Extracted entries
-=-=-=-=-

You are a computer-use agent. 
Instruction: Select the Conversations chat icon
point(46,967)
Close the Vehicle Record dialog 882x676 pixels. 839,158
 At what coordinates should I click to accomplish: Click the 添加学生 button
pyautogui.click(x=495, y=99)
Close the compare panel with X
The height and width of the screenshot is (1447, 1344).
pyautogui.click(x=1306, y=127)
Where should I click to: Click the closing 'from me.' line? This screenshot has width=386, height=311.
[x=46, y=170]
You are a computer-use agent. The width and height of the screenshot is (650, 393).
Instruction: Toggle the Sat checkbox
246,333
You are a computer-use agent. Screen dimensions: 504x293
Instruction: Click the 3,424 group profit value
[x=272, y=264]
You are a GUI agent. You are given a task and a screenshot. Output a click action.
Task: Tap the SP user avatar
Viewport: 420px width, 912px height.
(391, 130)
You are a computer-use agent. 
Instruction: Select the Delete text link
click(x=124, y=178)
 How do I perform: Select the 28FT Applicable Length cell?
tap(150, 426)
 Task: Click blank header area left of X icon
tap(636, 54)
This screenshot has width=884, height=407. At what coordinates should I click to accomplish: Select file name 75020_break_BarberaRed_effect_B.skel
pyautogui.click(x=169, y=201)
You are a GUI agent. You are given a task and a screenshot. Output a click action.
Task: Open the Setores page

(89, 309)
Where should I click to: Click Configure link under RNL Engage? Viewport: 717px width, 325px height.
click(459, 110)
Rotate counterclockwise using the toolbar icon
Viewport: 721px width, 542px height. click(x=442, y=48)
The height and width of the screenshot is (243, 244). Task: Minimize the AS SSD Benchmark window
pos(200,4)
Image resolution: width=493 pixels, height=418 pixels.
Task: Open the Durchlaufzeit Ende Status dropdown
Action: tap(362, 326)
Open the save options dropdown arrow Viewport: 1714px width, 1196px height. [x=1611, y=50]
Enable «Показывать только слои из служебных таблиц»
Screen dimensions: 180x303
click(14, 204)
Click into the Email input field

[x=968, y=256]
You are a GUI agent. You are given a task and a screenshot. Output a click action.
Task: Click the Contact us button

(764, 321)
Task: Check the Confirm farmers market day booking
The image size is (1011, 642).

-=-=-=-=-

• [Task objective]: Replace "dialog" with "window" in everything from the start of the entries down to the line containing "pyautogui.click(x=495, y=99)", and give those lines again with nothing else changed.

• [Exercise solution]:
You are a computer-use agent. 
Instruction: Select the Conversations chat icon
point(46,967)
Close the Vehicle Record window 882x676 pixels. 839,158
 At what coordinates should I click to accomplish: Click the 添加学生 button
pyautogui.click(x=495, y=99)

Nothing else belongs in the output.